David Knight is in the Department of Human Dimensions of Natural Resources and advised by Stuart Cottrell.

Matt Luizza is in the Graduate Degree Program in Ecology and advised by Michele Betsill and Paul Evangelista.

John McGreevy is in the Department of Anthropology and advised by Kate Brown.

Kristen Pelz is in the Graduate Degree Program in Ecology and Department of Forest and Rangeland Stewardship. She is advised by Skip Smith.

Tungalag Ulambayar is in the Department of Forest and Rangeland Stewardship and advised by Maria Fernandez-Gimenez.

Project Highlights
The fellows’ projects include a strong focus on forests in Haiti, the United States and Canada. Sebastian Africano’s fellowship will create Forest Replacement Associations in Haiti to reduce charcoal use and regenerate forests. He will work closely with John McGreevy to promote collaboration and cultural understanding of these reforestation efforts among participating Haitian communities.

Kimberly Langmaid will work in a Colorado forest to complete a collaborative visioning and planning process for the future management of the Eagle River Headwaters area of the White River National Forest. Kristen Pelz will work to develop robust methods for evaluating Collaborative Landscape Forest Restoration projects throughout Colorado. Theresa Jedd will work in Montana, British Columbia and Alberta with the Crown of the Continent initiative to understand how collaborative forest conservation works at the international level and how to strengthen this large-scale experiment in networked governance.
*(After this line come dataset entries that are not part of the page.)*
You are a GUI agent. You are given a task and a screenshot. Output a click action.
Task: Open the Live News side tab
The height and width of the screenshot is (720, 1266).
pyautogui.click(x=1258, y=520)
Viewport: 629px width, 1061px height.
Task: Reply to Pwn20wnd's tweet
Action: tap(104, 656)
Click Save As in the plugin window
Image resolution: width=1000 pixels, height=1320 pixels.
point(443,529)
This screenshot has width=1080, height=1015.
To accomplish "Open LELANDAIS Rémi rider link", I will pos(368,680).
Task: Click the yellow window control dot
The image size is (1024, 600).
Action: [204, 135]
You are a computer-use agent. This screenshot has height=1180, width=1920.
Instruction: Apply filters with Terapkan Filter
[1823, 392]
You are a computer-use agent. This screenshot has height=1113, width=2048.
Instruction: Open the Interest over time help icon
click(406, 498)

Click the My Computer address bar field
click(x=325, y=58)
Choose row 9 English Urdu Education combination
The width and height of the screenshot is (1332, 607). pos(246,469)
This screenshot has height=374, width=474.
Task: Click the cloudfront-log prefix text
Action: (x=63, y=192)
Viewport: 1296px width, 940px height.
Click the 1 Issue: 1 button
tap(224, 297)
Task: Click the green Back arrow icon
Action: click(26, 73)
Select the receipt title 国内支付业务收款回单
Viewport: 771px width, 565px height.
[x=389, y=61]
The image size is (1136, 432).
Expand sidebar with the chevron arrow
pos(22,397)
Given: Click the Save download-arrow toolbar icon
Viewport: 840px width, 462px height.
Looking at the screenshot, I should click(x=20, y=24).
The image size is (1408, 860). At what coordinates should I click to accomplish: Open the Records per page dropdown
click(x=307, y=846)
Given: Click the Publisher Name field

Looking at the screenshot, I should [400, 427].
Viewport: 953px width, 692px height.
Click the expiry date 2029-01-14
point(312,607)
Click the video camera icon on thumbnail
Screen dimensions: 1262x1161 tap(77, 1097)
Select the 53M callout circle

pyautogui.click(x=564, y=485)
Two other projects focus on building community around natural resources with the Lakota and Dineh Nations. Richard Sherman will assure the generational momentum of the Indigenous Stewardship Model and community development on the Pine Ridge Indian Reservation by working with tribal and non-tribal entities, Lakota elders and Lakota youth to strengthen both human and natural communities through enhancing natural resource stewardship. Marie Gladue will work with Dineh communities that have been impacted by coal mining at Black Mesa, Ariz. by building a traditional Hogan. She will also complete a thesis on reclaiming sustainable knowledge of a sacred homescape and by establishing a sheepherding association.

Several projects focus on ranchers in rangelands. Emily Kachergis will initiate a collaborative and adaptive decision-making process to manage the rangelands at the 15,500-acre USDA Agricultural Research Service Central Plains Experimental Range in Nunn, Colo. Jacey Cerda will evaluate ranching partnerships in the San Luis Valley to understand how social and institutional constraints affect ranchers’ and agency professionals’ decisions to adopt innovative rangeland management techniques.

In Mongolia, Tungalag Ulambayar will work on a national radio program on the performance of community-based rangeland management institutions. Also in Mongolia, Khishigbayar Jamiyansharav will partner with local teachers and village officials in writing and archiving their own stories and local knowledge about rangeland conditions and how they adapt to economic, political and climate change.

Erica Goad will work with “exurban” landowners to understand how land development affects wildlife habitat use and movement patterns by using remotely-triggered cameras and track analysis and presenting the results through an art exhibit of photographs and short narratives by landowners. David Knight will work on Cebu Island, Philippines, to develop an experiential learning program for local teachers, providing them with local knowledge of current reef management and collaborative conservation practices. Matt Luizza’s fellowship will focus on the Bale Mountains, Ethiopia, to integrate traditional ecological knowledge of the Oromo people with scientific knowledge about wildlife, medicinal plants, honey production and other ecosystem services to promote adaptive collaborative stewardship of those resources.